(Collection entries)
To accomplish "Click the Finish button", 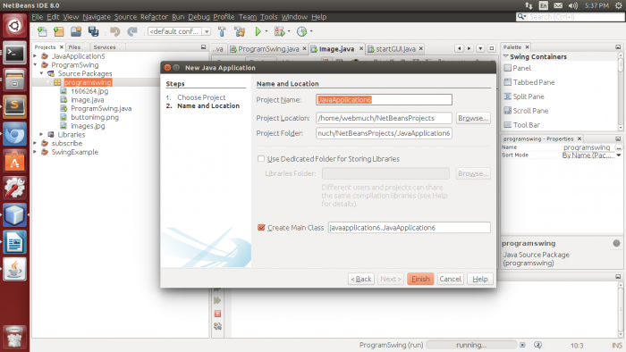I will (x=420, y=279).
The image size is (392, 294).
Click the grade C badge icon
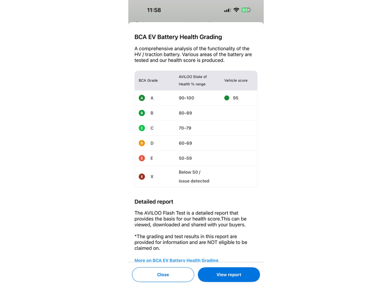click(x=142, y=128)
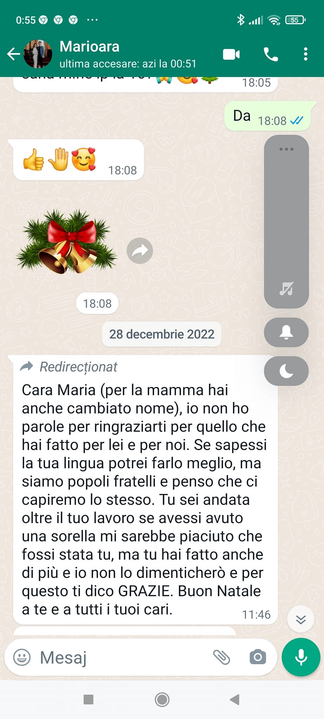Jump to latest messages with double chevron
The image size is (324, 719).
tap(300, 619)
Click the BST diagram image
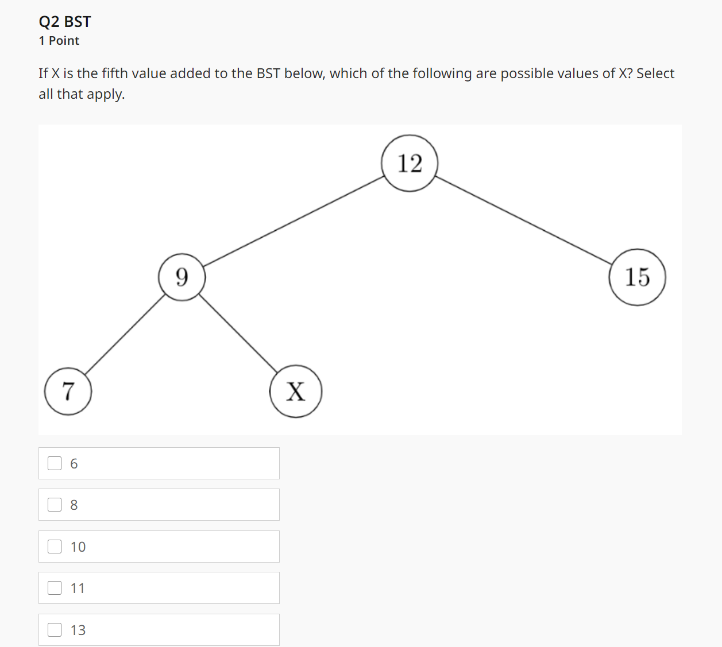Screen dimensions: 722x647 [360, 278]
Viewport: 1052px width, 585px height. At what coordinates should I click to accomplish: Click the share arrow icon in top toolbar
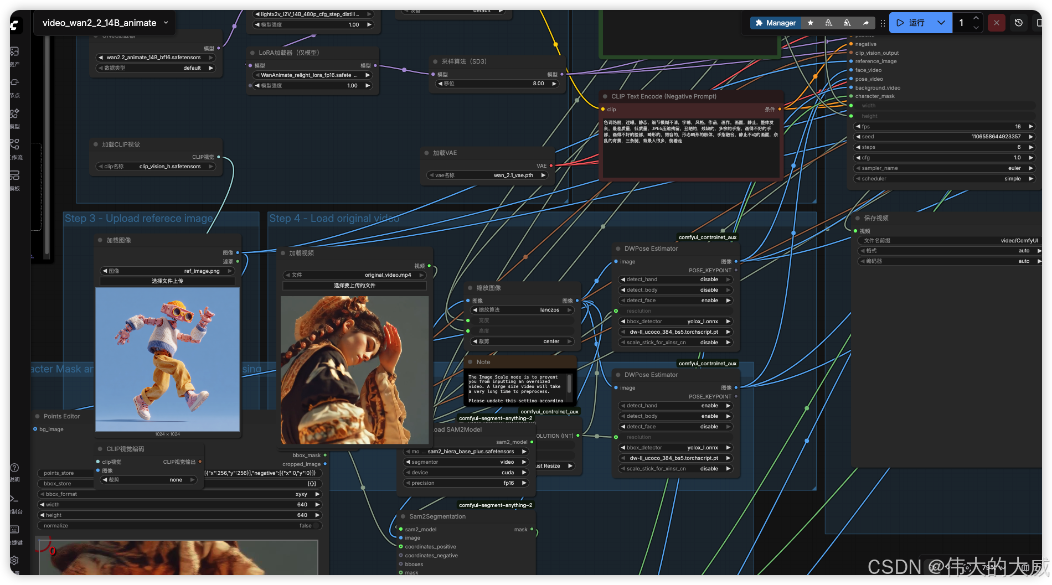coord(865,23)
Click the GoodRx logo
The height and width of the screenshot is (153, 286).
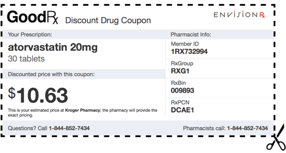pos(33,17)
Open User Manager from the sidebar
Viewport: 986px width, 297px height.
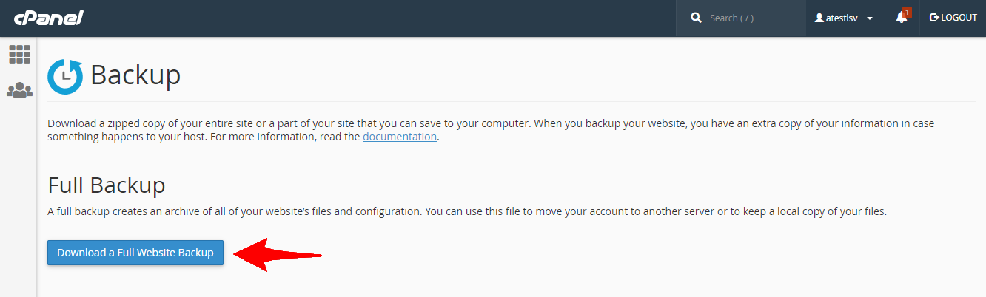tap(19, 90)
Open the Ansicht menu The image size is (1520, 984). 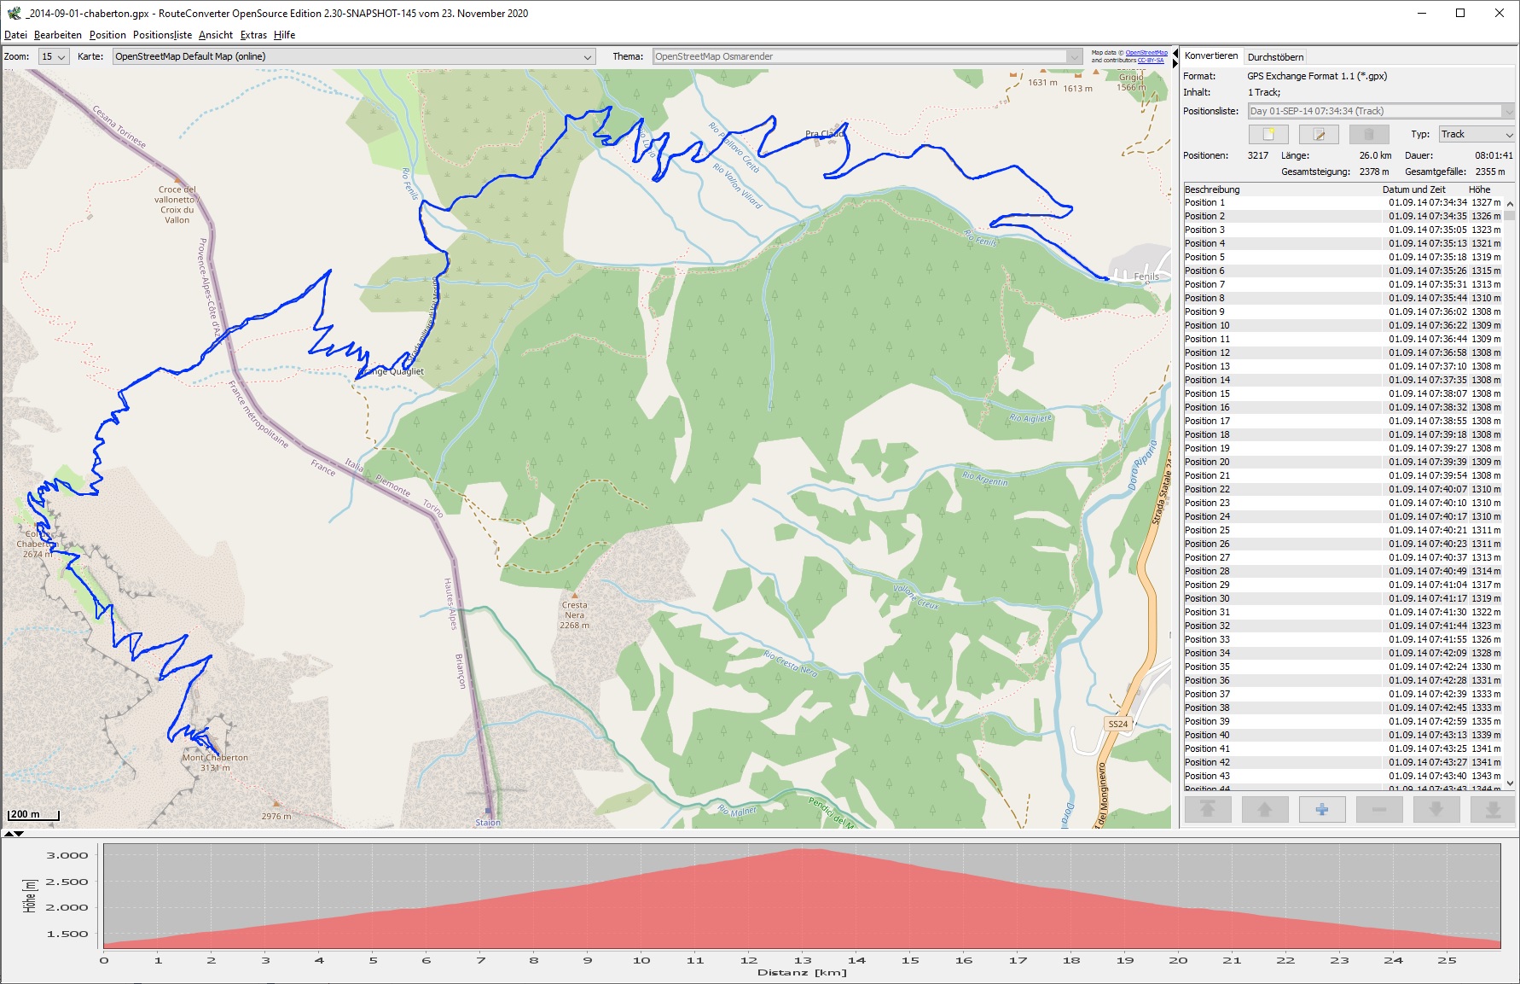(216, 35)
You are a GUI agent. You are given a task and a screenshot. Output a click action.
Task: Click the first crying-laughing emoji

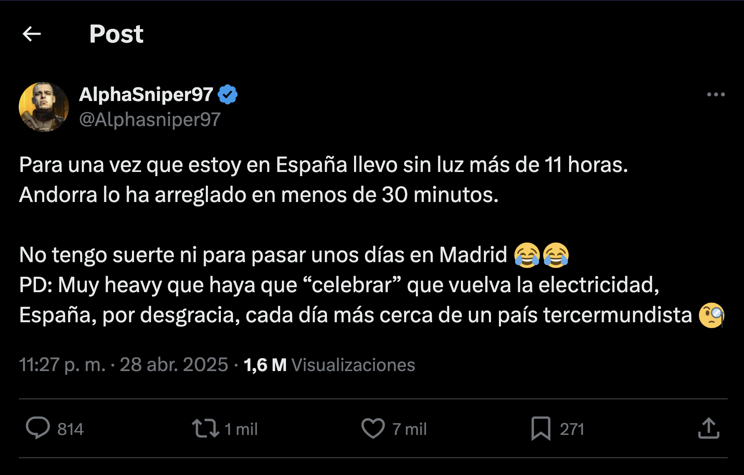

**Directions for this task**
All lines from the one containing "You are a GUI" through the end of the data are to be written out exactly, with nothing added; skip the pictures.

**Result for this task**
You are a GUI agent. You are given a task and a screenshot. Output a click action.
Task: Click the first crying-laughing emoji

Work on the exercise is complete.